I have been diagnosed with Hashimoto’s i Am currently on 100 Levo daily. I have improved slightly but still have a lot of symptoms.

My TSH is within range so my GP says everything is fine, I have paid for some private bloods and have asked for a referral to an Endo.

I would like some advice on the below test results and any advice on speaking with the Endo would be great. Thanks in advance

TSH, 1.63 mIU/L (0.27 - 4.20)

Free Thyroxine, 18.400 pmol/L ( 12.00 - 22.00)

Free T3, 5.48 pmol/L (3.10 - 6.80)

Reverse T3, 25.00 ng/dL (10.00 - 24.00)

Reverse T3 Ratio, 14.27 (15.01 - 75.00)

11 Replies
oldestnewest

.... and the ranges are ? The all important figures in brackets after the result :-)

Thanks for the reply, I have updated the results and ranges

Have you had the tests done for B12 - Folate - Ferritin - VitD ? Are they all optimal ?

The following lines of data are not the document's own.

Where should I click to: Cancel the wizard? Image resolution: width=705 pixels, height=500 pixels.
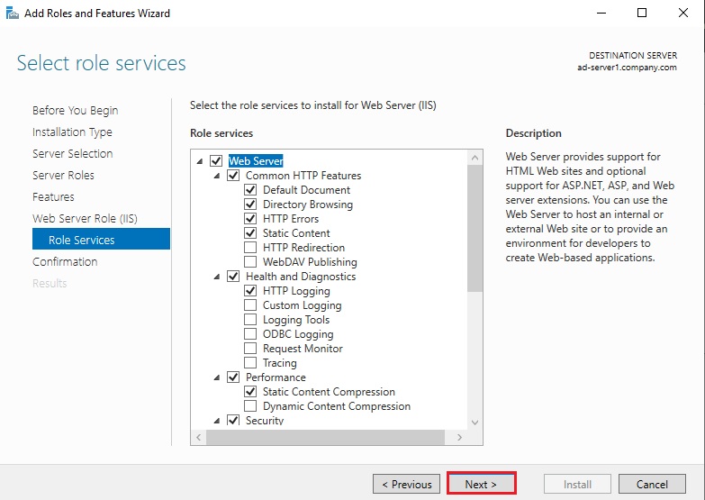point(652,484)

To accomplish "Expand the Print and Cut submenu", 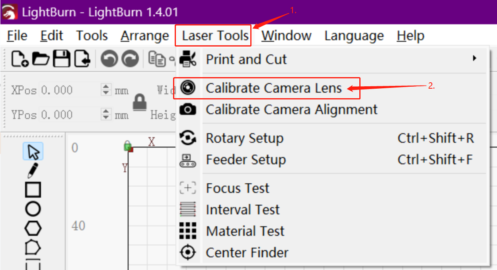I will tap(333, 59).
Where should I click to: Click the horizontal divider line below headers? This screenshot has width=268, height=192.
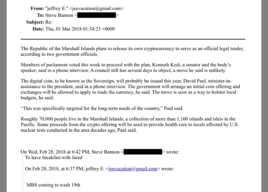pyautogui.click(x=133, y=39)
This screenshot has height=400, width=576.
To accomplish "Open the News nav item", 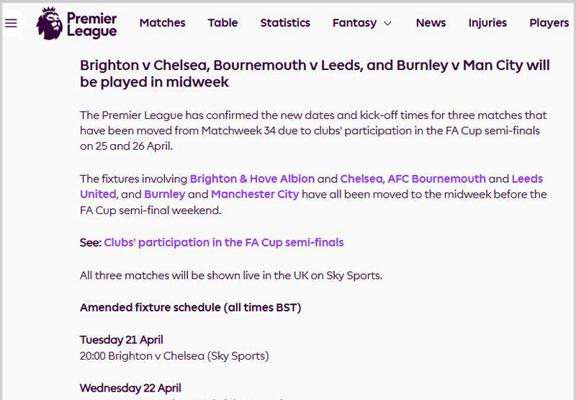I will tap(431, 23).
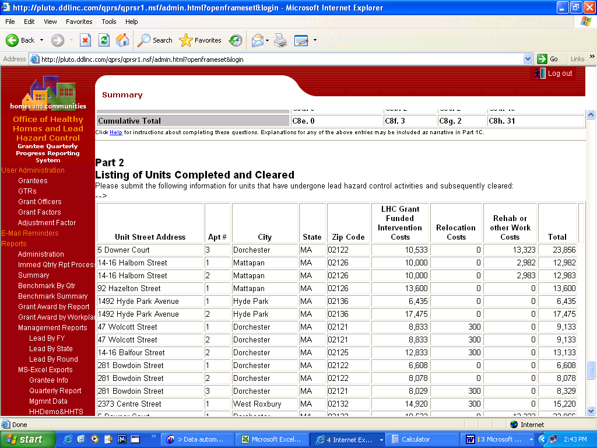Click the Go button beside the address bar
The image size is (597, 448).
(548, 59)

VitD was slightly low so I am taking supplements, Ferritin was slightly high but is now within range (on the higher side)

I haven’t been tested for B12

How low is low ? How much are you taking of VitD ? You need to have B12 and Folate tested - they work together in the body in an important way ...

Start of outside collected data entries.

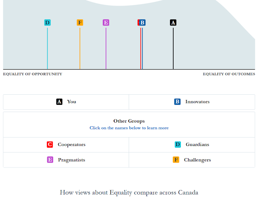The width and height of the screenshot is (259, 197).
Task: Click the teal vertical line under D
Action: pyautogui.click(x=47, y=49)
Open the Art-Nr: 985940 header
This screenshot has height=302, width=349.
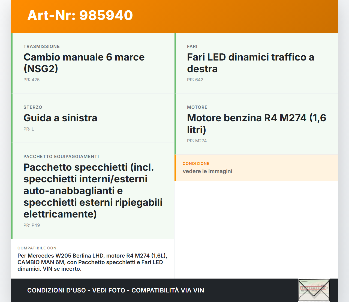80,16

I will post my VitD when I get home I think it was only just below the range, I be back in 20mins so will post then. Thanks

SlowDragon
SlowDragonAdministrator in reply to Adametcartwright

You need B12 and folate tested..

Has vitamin D been retested since started supplementing. How much are you taking daily?

We see many thyroid patients prescribed 800iu daily for years and they remain deficient. With Hashimoto's we often need high dose vitamin D and/or find vitamin D mouth spray works best as avoids poor gut function

You do not need any gut symptoms to still have poor gut function, low vitamins and gluten intolerance

I have had IBS symptoms for years

SlowDragon
SlowDragonAdministrator in reply to Adametcartwright

IBS is often gluten intolerance

Ask for coeliac blood test BEFORE changing to strictly gluten free, (just to rule it out)

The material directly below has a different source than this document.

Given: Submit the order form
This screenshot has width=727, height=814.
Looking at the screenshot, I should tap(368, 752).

But by far the majority with Hashimoto's are not coeliac, but gluten intolerant (no test available) or it's due to leaky gut - see Amy Myers link in my first reply

Gluten free is easier than you might expect

SlowDragon
SlowDragonAdministrator

Hashimoto's affects the gut and leads to low stomach acid and then low vitamin levels

Low vitamin levels affect Thyroid hormone working

Poor gut function can lead leaky gut (literally holes in gut wall) this can cause food intolerances. Most common by far is gluten.

According to Izabella Wentz the Thyroid Pharmacist approx 5% with Hashimoto's are coeliac, but over 80% find gluten free diet helps significantly. Either due to direct gluten intolerance (no test available) or due to leaky gut and gluten causing molecular mimicry (see Amy Myers link)

Changing to a strictly gluten free diet may help reduce symptoms, help gut heal and slowly lower TPO antibodies

Ideally ask GP or endo for coeliac blood test first

amymyersmd.com/2017/02/3-im...

chriskresser.com/the-gluten...

thyroidpharmacist.com/artic...

scdlifestyle.com/2014/08/th...

drknews.com/changing-your-d...

thyroidpharmacist.com/artic...

But don't be surprised that GP or endo never mention gut, gluten or low vitamins. Hashimoto's gut connection is very poorly understood

For full Thyroid evaluation you need TSH, FT4, FT3 plus TPO and TG thyroid antibodies and also very important to test vitamin D, folate, ferritin and B12

Private tests are available. Thousands on here forced to do this as NHS often refuses to test FT3 or antibodies

thyroiduk.org.uk/tuk/testin...

Medichecks Thyroid plus ultra vitamin or Blue Horizon Thyroid plus eleven are the most popular choice. DIY finger prick test or option to pay extra for private blood draw. Both companies often have money off offers.

All thyroid tests should ideally be done as early as possible in morning and fasting. When on Levothyroxine, take last dose 24 hours prior to test, and take next dose straight after test. This gives highest TSH, lowest FT4 and most consistent results. (Patient to patient tip, GP will be unaware)

Is this how you did this blood test?